High Point Citizens Against Violence carpentry program


When you think of charitable work in the community, what comes to mind? At-risk youth, hunger, housing, seniors, education, access to health care? All worthy causes.

What about helping violent crime offenders?

Jim Summey wants us all to stop and think about that.

Summey is a former pastor and the current Executive Director of High Point Community Against Violence (HPCAV), a community grass-roots organization that began in 1997.

Nearly 30 years ago, as a Baptist pastor, Summey would often confront drug dealers and prostitutes in the area of the church he served, telling them they were welcome to come to the congregation for worship, help, or just to be somewhere besides the street.  The prostitutes seemed to often appreciate an offer of help but the drug dealers took it as a threat to their business. This didn’t go over very well and responses were often violent. Summey admits it was the start of a long learning process.

Today, Summey and HPCAV head up an initiative that takes a more practical approach. The new effort still calls out (exposes) the criminal behavior, but now it also promises work and a new start on life. HPCAV has enrolled violent offenders from the community in a unique apprenticeship program to learn building trade skills on-the-job. It’s an approach that HPCAV developed from the ground up and has tested and refined over the years, in the early days unfunded, now supported and grasped by the greater community.

HPCAV will use its Community Impact Grant from the High Point Community Foundation to expand the program.

For many years, HPCAV has worked alongside the High Point Police Department utilizing every effort possible to reduce violent crime in High Point. With Summey added as full-time Executive Director to maintain operations on a daily basis beginning in 2009, HPCAV kept a finger on the pulse of violent crimes and focused on the actual offenders who are the perpetrators of violence.

The initial program proved that men can transition from violence to no violence, to training them to work, by teaching hard and soft skills for life management and pointing them toward independence and self-sufficiency.

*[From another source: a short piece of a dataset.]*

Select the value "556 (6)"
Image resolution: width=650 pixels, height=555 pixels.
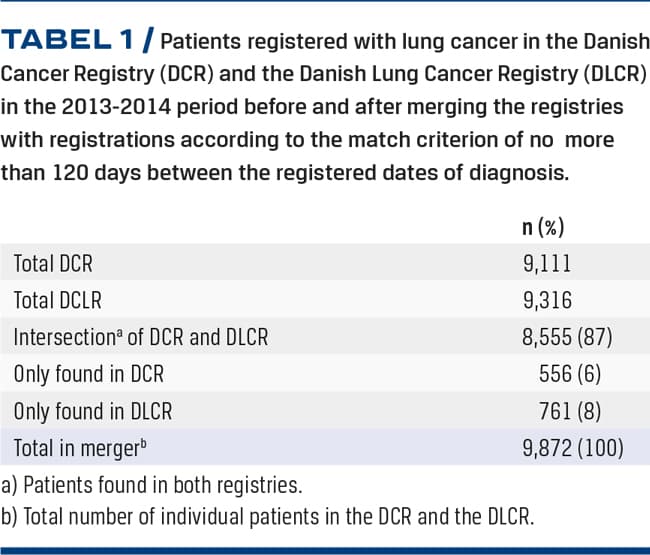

HPCAV has established a partnership with licensed contractor Ed Kimsey who teaches carpentry and woodworking skills in HPCAV’s self-contained shop. Kimsey selects apprentices to go out on jobs in the community where they’re expected to be on time and ready to work. 

 

For this particular grant, we tested it last year utilizing a smaller group to see what it would be. It was a concentrated effort of training and encouragement and we did see improvement and full-time employment. —Jim Summey

 

Once program participants were identified they were given strict warnings in a public meeting that they must stop the violence and that consequences will be swift. However, help was assured through HPCAV. 

This way of police and community working together is called Focused Deterrence Policing (focusing on the real people causing the real problems).

The Community Impact Grant will allow HPCAV to offer the program to help 30 former offenders learn job skills.

HPCAV is helping to erase excuses and give former criminals a reason to take another look at a better way of living.

The program’s success rate so far is 84%. While that still means 16% recidivism, Summey believes it can become even more effective. The Community Impact Grant will go a long way toward achieving this goal.

“Once you pinpoint the people causing the problem and you confront those people with the truth about what they’re doing, everything must change at that point,” said Summey. “But when they walk away, they know they’ve been found out and do behave differently. We expose the behavior and say we don’t like what you’re doing, but we also say we care about you. That’s what we do first.”